US Vice President Joe Biden was in Iraq at the end of last week, attempting to explain why the bannings were not helpful to Iraq or the world. He told the Iraqis the Justice Dept would appeal the recent decision regarding Blackwater (Judge Ricardo Urbina threw the case out noting the prosecutorial misconduct). Michael McGough (Los Angeles Times) observes:

This is no mere technicality, and the government's appeal -- which the Justice Department says it decided to file on its own without White House pressure -- seems like a long shot.
So why encourage the Iraqis, many of whom are not sophisticated about the American legal system, to hope that the Obama administration can make things right? It will only deepen the disappointment and suspicion if the appeal fails.

The following community sites updated last night:



Lastly Scott notes this from Chris Hedges' "Democracy in America Is a Useful Fiction" (Information Clearing House):


Liberals, socialists, trade unionists, independent journalists and intellectuals, many of whom were once important voices in our society, have been silenced or targeted for elimination within corporate-controlled academia, the media and government. Wolin, who taught at Berkeley and later at Princeton, is arguably the country's foremost political philosopher. And yet his book was virtually ignored. This is also why Ralph Nader, Dennis Kucinich and Cynthia McKinney, along with intellectuals like Noam Chomsky, are not given a part in our national discourse.
The uniformity of opinion is reinforced by the skillfully orchestrated mass emotions of nationalism and patriotism, which paints all dissidents as "soft" or "unpatriotic." The "patriotic" citizen, plagued by fear of job losses and possible terrorist attacks, unfailingly supports widespread surveillance and the militarized state. This means no questioning of the $1 trillion in defense-related spending. It means that the military and intelligence agencies are held above government, as if somehow they are not part of government. The most powerful instruments of state power and control are effectively removed from public discussion.
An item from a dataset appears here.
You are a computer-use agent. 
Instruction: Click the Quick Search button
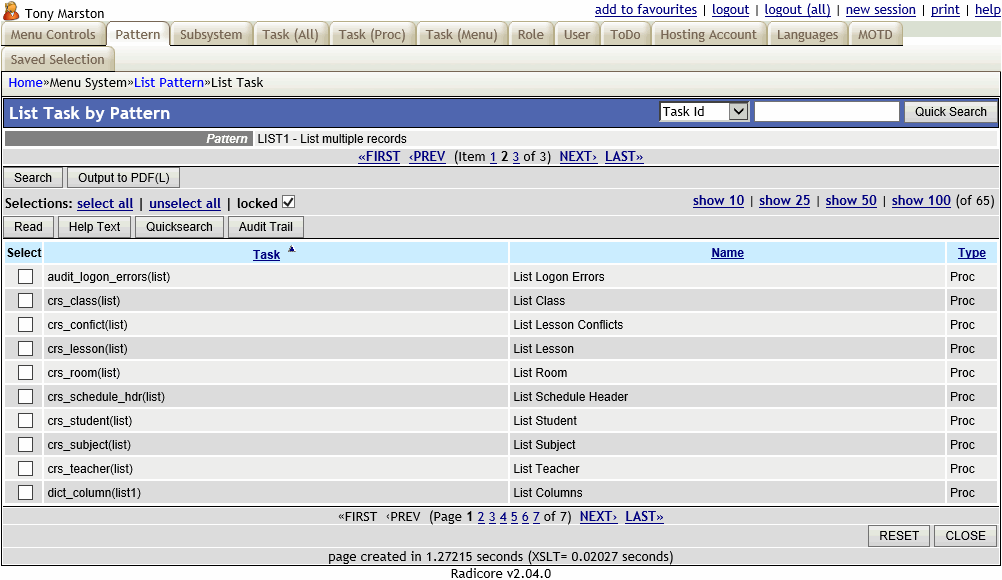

We, as imperial citizens, are taught to be contemptuous of government bureaucracy, yet we stand like sheep before Homeland Security agents in airports and are mute when Congress permits our private correspondence and conversations to be monitored and archived. We endure more state control than at any time in American history.
The civic, patriotic and political language we use to describe ourselves remains unchanged. We pay fealty to the same national symbols and iconography. We find our collective identity in the same national myths. We continue to deify the Founding Fathers. But the America we celebrate is an illusion. It does not exist. Our government and judiciary have no real sovereignty. Our press provides diversion, not information. Our organs of security and power keep us as domesticated and as fearful as most Iraqis. Capitalism, as Karl Marx understood, when it emasculates government, becomes a revolutionary force. And this revolutionary force, best described as inverted totalitarianism, is plunging us into a state of neo-feudalism, perpetual war and severe repression. The Supreme Court decision is part of our transformation by the corporate state from citizens to prisoners.